__Directions__: Instruction for the data below: set down exactly the lines from the line with "is (1198, 811)." to the line with "Given: Click the Master password field label", inclusive, and no others.

• • • •

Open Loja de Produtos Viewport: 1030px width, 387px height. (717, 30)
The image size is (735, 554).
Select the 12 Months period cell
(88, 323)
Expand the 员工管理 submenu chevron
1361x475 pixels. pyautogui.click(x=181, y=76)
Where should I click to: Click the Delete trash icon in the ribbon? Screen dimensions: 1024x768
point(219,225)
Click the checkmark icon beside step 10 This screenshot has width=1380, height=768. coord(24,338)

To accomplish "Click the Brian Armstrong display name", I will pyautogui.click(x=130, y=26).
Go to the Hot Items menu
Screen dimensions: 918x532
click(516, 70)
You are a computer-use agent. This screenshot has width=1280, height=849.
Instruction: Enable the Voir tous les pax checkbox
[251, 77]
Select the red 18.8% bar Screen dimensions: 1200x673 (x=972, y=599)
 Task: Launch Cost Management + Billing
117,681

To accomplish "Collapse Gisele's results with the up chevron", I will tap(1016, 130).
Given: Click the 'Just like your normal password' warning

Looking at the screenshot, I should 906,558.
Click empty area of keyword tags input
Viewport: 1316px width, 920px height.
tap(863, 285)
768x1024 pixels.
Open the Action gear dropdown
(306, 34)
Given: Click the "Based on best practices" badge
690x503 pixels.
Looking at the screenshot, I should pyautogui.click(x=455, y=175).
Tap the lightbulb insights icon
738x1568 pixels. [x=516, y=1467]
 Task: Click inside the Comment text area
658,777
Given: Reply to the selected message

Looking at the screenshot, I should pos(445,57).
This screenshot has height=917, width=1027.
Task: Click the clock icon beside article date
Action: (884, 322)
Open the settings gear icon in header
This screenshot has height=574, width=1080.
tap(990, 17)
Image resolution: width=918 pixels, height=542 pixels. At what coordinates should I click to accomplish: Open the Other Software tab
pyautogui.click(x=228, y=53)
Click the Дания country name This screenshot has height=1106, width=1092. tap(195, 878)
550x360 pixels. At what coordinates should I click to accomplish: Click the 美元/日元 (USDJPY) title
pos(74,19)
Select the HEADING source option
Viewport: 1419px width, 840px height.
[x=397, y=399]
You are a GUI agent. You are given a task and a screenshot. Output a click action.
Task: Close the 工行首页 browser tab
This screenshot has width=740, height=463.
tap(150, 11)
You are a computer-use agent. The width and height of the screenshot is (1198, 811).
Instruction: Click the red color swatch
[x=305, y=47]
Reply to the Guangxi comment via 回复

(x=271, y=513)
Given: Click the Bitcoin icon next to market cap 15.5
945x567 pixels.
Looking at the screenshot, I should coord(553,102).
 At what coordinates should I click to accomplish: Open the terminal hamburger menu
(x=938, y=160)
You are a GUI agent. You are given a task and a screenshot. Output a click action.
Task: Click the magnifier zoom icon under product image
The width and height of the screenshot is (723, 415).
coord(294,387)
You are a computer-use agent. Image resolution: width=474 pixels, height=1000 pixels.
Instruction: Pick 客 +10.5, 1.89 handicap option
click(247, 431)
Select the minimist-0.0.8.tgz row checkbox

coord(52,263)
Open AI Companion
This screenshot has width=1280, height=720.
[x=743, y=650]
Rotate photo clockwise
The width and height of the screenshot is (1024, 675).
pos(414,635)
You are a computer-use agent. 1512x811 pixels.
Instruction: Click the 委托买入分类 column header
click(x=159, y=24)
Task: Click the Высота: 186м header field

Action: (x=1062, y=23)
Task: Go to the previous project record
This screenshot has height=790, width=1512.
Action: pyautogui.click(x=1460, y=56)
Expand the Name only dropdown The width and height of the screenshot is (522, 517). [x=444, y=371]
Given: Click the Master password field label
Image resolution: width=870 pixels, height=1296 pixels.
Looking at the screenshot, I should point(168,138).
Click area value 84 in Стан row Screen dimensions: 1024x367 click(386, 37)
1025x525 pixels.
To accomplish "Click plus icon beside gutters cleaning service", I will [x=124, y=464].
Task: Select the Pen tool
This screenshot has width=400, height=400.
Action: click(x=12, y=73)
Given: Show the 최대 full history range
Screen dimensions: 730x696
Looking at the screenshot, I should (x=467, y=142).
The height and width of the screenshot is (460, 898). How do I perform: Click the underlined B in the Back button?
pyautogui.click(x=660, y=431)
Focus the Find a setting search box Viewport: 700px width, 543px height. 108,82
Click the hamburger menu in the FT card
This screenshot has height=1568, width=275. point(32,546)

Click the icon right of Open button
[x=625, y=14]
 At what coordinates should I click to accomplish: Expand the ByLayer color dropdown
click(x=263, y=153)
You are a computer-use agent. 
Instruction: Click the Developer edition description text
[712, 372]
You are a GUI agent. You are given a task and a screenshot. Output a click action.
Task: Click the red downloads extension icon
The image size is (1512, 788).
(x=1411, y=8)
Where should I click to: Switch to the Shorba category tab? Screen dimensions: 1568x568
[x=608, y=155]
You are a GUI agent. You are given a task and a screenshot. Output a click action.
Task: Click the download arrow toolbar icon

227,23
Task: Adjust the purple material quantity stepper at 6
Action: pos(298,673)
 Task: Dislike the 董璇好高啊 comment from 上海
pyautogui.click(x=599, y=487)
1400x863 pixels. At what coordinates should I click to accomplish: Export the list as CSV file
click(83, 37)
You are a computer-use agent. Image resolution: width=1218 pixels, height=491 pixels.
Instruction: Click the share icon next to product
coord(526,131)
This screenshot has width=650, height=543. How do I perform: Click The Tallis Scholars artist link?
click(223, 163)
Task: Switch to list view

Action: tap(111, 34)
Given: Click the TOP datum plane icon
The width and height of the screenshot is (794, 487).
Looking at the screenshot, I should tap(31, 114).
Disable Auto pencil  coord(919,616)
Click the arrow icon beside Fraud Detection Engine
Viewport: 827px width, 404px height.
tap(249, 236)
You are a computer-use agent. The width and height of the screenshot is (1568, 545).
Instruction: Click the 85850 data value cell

• • • •

__Answer to the exercise__:
You are a computer-use agent. The width and height of the screenshot is (1198, 811).
Instruction: Click the red color swatch
[x=305, y=47]
Reply to the Guangxi comment via 回复

(x=271, y=513)
Given: Click the Bitcoin icon next to market cap 15.5
945x567 pixels.
Looking at the screenshot, I should coord(553,102).
 At what coordinates should I click to accomplish: Open the terminal hamburger menu
(x=938, y=160)
You are a GUI agent. You are given a task and a screenshot. Output a click action.
Task: Click the magnifier zoom icon under product image
The width and height of the screenshot is (723, 415).
coord(294,387)
You are a computer-use agent. Image resolution: width=474 pixels, height=1000 pixels.
Instruction: Pick 客 +10.5, 1.89 handicap option
click(247, 431)
Select the minimist-0.0.8.tgz row checkbox

coord(52,263)
Open AI Companion
This screenshot has width=1280, height=720.
[x=743, y=650]
Rotate photo clockwise
The width and height of the screenshot is (1024, 675).
pos(414,635)
You are a computer-use agent. 1512x811 pixels.
Instruction: Click the 委托买入分类 column header
click(x=159, y=24)
Task: Click the Высота: 186м header field

Action: (x=1062, y=23)
Task: Go to the previous project record
This screenshot has height=790, width=1512.
Action: pyautogui.click(x=1460, y=56)
Expand the Name only dropdown The width and height of the screenshot is (522, 517). [x=444, y=371]
Given: Click the Master password field label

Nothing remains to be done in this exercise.